El mercadillo es uno de los incondicionales de las fiestas de San Pedro.
Al igual que no hay unos Sampedros sin toros, fuegos artificiales y barracas, tampoco lo hay sin su mercadillo. Miscelánea de razas, culturas y artículos, ya que se puede encontrar la mercancía propia de un bazar, como ropa interior o juguetes, a productos artesanales y de mayor calidad como joyas, cuadros, colonias y jabones.
Desde Logroño acude José Luis que elabora pulseras con cuero, aptas para todas las edades y cuyo precio oscila entre 5 y 24 euros. Considera que «la feria estaba mejor en el río aunque este lugar tampoco es malo». Para él «lo peor es que pega mucho el sol y no hay sombra», dice sofocado.
Nicolás, de Uruguay, tiene su puesto en la nueva zona habilitada para la venta ambulante en la acera del Centro Comercial Camino de la Plata. Denuncia que «en primer lugar sean solo los comerciantes que estén empadronados en la ciudad los que opten a un puesto en la subasta» y afirma que «Burgos es el único sitio en el que sucede esto».

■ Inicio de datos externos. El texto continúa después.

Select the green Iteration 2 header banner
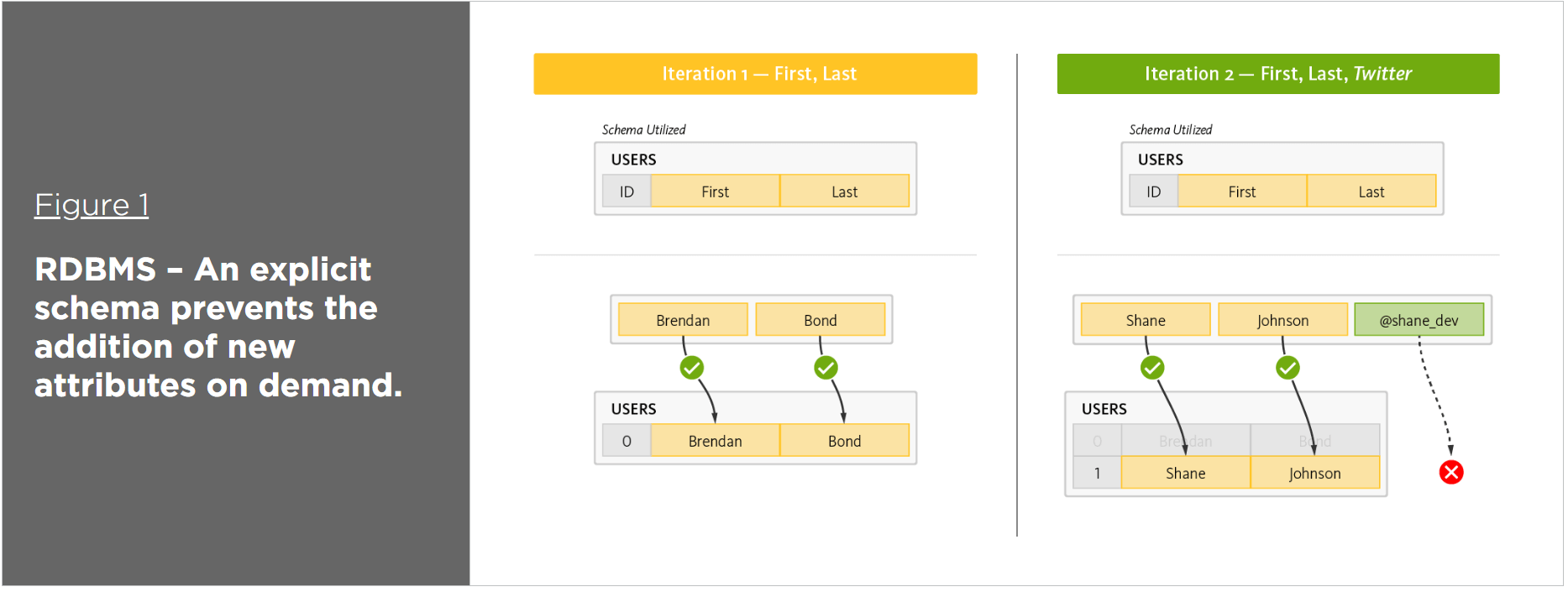The image size is (1568, 592). (1277, 74)
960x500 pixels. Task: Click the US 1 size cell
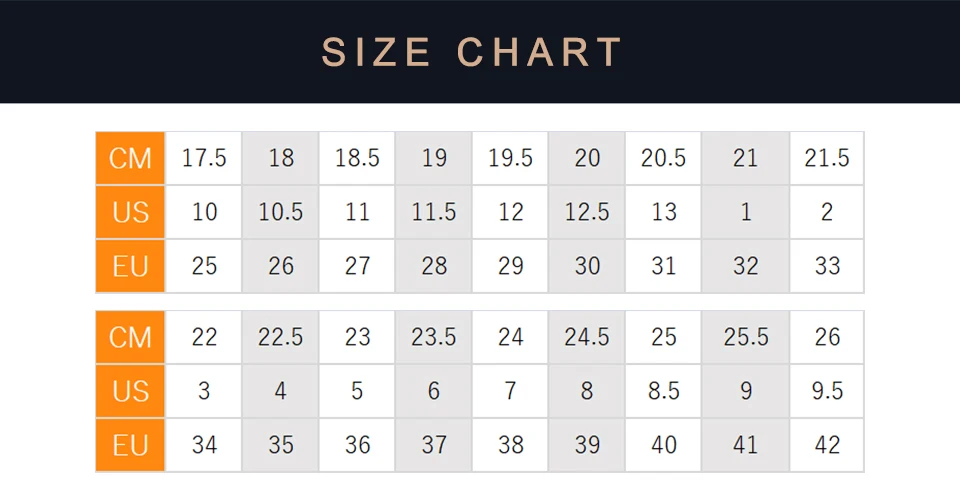[x=745, y=212]
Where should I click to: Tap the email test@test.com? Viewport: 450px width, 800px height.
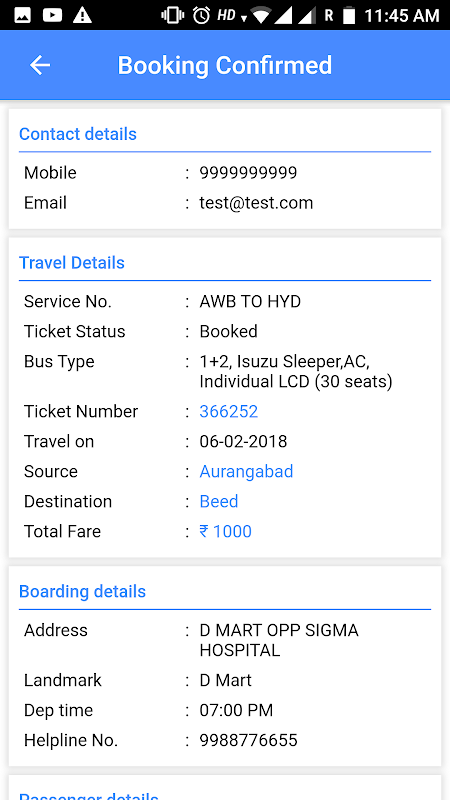tap(256, 203)
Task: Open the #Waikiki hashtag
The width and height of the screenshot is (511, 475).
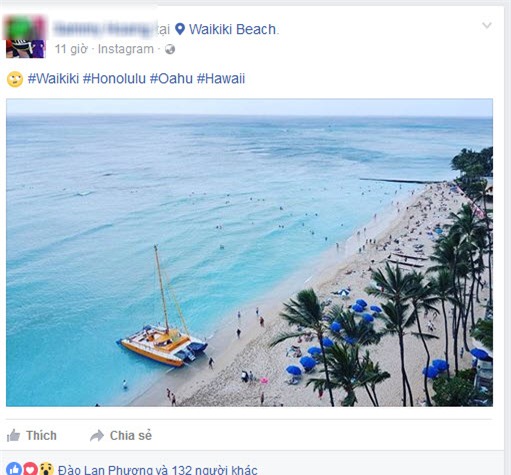Action: click(53, 79)
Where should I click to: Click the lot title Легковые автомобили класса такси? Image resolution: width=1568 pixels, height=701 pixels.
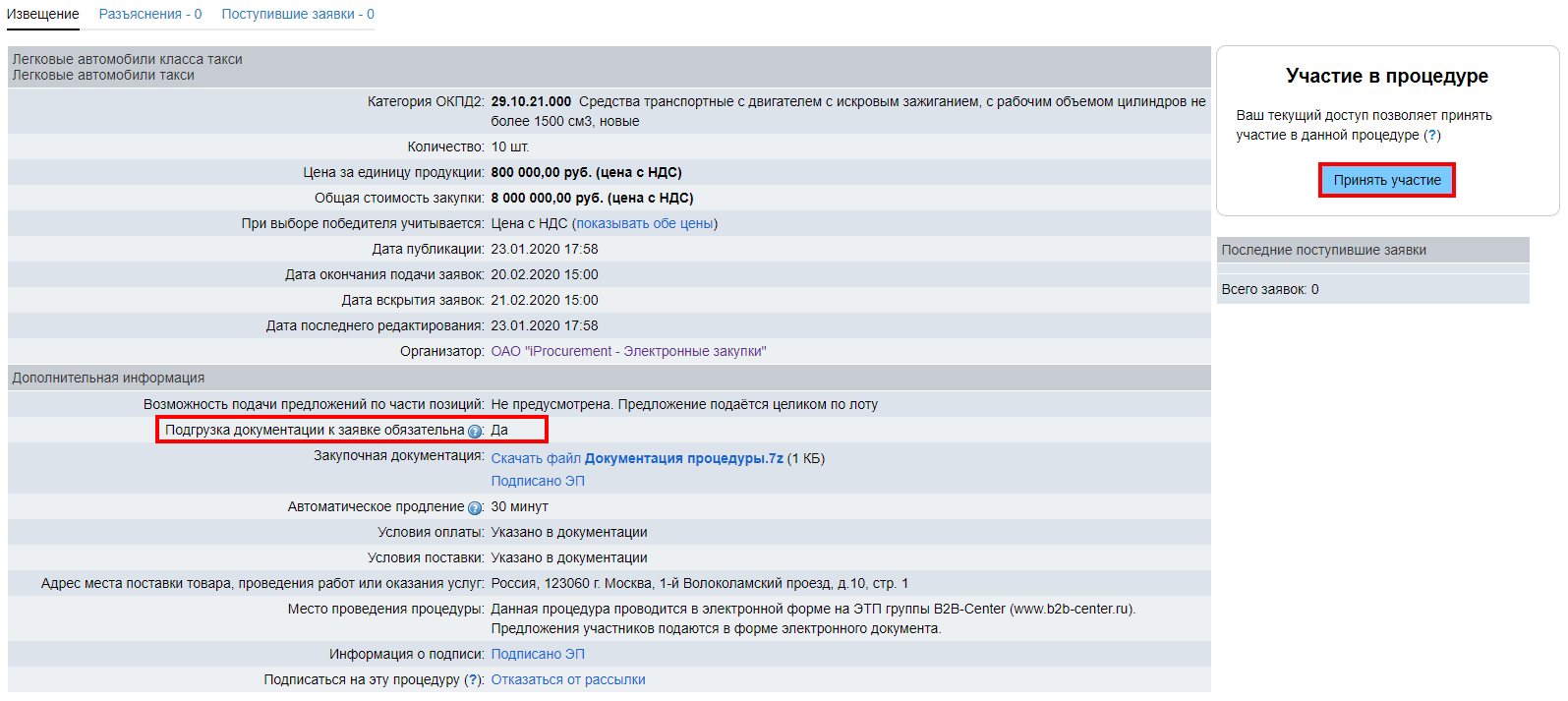coord(128,60)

La luz, los toldos, los generadores de energía y en algunos casos el alojamiento, la comida o la gasolina corre a cargo de los propios feriantes, por lo que «a veces no es rentable asistir a estos mercadillos», comenta Luis.

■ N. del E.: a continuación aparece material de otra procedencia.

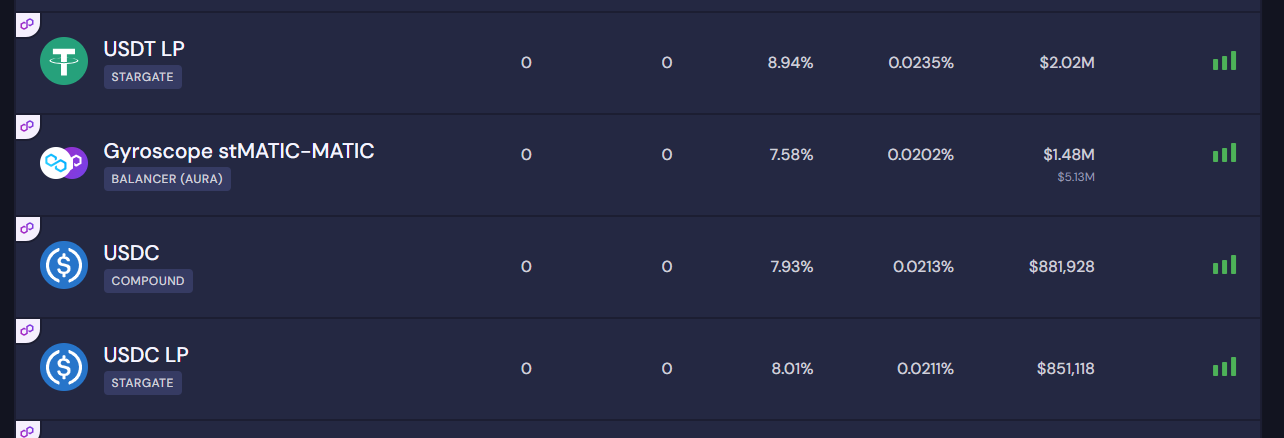Open the USDC LP vault row title

click(146, 355)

Y es que muchos son los que tienen que costearse una pensión para dormir y asearse, ya que según Nicolás «el Ayuntamiento solo ha habilitado, en la explanada de las traseras de la Policía, tres duchas y urinarios para los más de 100 feriantes». Un año más, los vendedores siguen quejándose del insuficiente número de aseos.

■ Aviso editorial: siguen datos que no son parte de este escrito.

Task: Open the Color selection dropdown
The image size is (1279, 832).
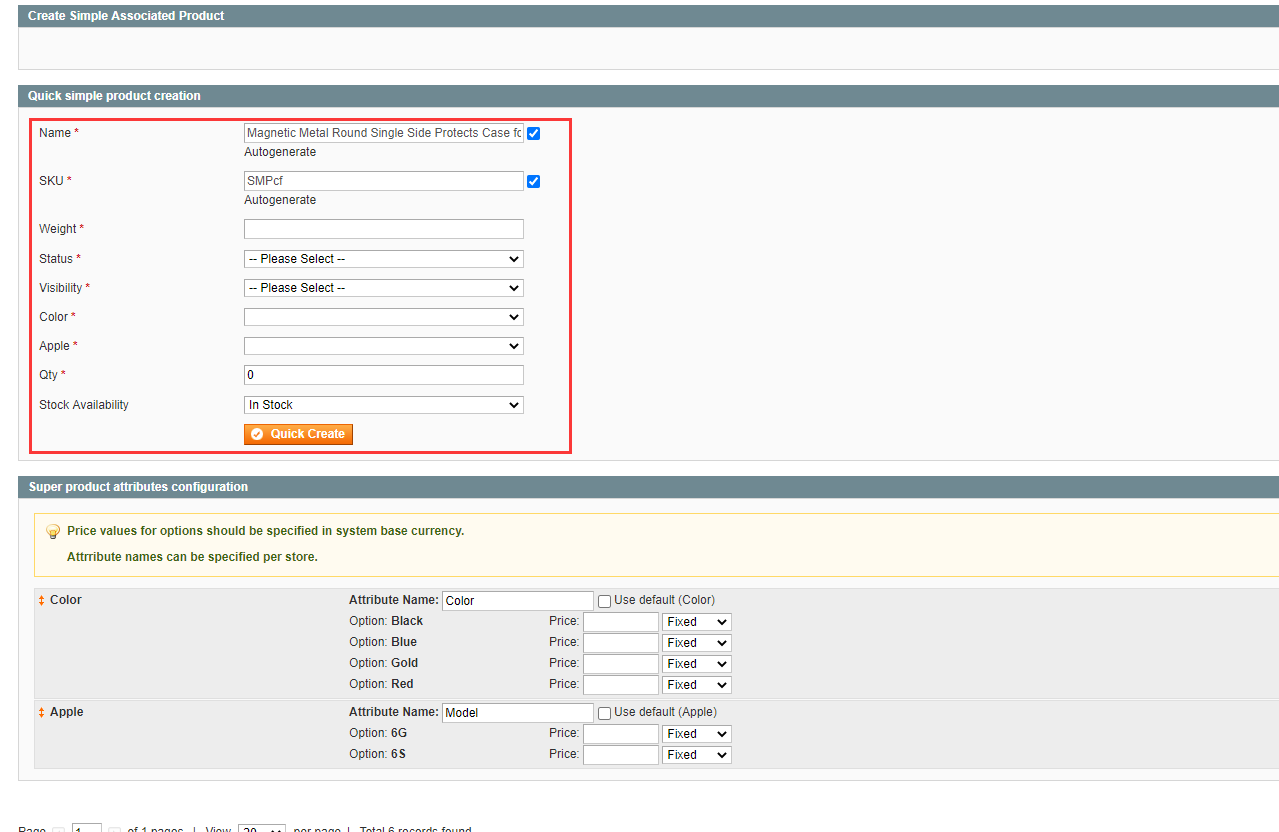Action: click(x=384, y=317)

Otra cuestión sobre la que hay diversidad de opiniones es la de la filosofía que han de tener los puestos de venta, ya que varios comerciantes consideran oportuno el diferenciar lo que es un tenderete de mercadillo de uno de feria. Luis, de origen chileno, asegura que «en Burgos esto no sucede», y acusa a algunos feriantes de «hacer competencia desleal, ya que algunos abren y cierran cuando quieren, e incluso se da la reventa de puestos». Por lo que exigen que se regule esta situación ya que «no deja de ser una tienda, solo que ambulante», apostilla Luis. No obstante, en cuanto a las ventas, todos ellos opinan que se vende lo mismo que cuando el mercadillo estaba ubicado en el Paseo de Atapuerca.